#### [Task details]
Word for word, restate the lines from the start of the data below through the line containing "The width and height of the screenshot is (460, 460).".

Segment Open

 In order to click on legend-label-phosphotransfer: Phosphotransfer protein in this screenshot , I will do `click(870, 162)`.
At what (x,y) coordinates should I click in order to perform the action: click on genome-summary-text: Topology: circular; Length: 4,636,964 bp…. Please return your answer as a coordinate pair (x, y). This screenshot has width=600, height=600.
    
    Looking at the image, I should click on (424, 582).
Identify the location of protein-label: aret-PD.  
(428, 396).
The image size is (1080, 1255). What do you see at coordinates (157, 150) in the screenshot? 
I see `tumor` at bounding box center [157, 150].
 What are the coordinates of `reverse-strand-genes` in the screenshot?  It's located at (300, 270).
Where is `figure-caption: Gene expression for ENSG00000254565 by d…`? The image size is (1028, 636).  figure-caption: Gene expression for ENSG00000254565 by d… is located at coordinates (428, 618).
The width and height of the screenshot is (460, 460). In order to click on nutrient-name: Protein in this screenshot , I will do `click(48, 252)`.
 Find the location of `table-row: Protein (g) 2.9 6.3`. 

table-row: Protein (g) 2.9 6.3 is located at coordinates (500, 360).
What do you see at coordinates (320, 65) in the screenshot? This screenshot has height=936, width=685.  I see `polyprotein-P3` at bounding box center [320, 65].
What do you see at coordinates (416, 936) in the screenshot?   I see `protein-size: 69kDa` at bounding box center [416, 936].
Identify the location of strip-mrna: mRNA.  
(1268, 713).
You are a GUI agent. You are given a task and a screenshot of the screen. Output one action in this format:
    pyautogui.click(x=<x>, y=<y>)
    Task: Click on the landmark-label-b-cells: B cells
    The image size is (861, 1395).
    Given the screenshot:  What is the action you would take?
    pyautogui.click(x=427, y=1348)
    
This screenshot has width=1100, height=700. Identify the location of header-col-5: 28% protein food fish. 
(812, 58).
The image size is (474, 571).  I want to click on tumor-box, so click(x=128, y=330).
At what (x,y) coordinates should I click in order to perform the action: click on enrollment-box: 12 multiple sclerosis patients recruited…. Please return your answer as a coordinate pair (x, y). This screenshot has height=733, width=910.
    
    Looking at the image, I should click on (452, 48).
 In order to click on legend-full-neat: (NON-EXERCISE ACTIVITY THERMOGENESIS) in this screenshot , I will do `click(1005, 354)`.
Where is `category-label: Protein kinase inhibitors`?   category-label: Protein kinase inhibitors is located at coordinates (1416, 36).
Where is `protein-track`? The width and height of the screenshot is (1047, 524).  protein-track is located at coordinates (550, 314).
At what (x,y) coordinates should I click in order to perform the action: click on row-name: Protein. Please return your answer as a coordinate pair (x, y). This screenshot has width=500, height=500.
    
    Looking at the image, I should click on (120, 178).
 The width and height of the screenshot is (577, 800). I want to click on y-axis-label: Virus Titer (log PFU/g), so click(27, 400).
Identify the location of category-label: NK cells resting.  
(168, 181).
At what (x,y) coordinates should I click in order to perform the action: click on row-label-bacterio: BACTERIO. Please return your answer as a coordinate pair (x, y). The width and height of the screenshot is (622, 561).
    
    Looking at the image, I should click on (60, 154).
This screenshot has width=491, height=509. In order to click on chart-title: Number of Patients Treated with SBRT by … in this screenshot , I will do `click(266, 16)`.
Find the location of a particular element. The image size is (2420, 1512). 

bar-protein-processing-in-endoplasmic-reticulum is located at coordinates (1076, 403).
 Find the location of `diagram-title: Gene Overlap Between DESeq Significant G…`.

Segment Closed

#### [Result of this task]
 In order to click on legend-label-phosphotransfer: Phosphotransfer protein in this screenshot , I will do `click(870, 162)`.
At what (x,y) coordinates should I click in order to perform the action: click on genome-summary-text: Topology: circular; Length: 4,636,964 bp…. Please return your answer as a coordinate pair (x, y). This screenshot has width=600, height=600.
    
    Looking at the image, I should click on (424, 582).
Identify the location of protein-label: aret-PD.  
(428, 396).
The image size is (1080, 1255). What do you see at coordinates (157, 150) in the screenshot? 
I see `tumor` at bounding box center [157, 150].
 What are the coordinates of `reverse-strand-genes` in the screenshot?  It's located at (300, 270).
Where is `figure-caption: Gene expression for ENSG00000254565 by d…`? The image size is (1028, 636).  figure-caption: Gene expression for ENSG00000254565 by d… is located at coordinates (428, 618).
The width and height of the screenshot is (460, 460). In order to click on nutrient-name: Protein in this screenshot , I will do `click(48, 252)`.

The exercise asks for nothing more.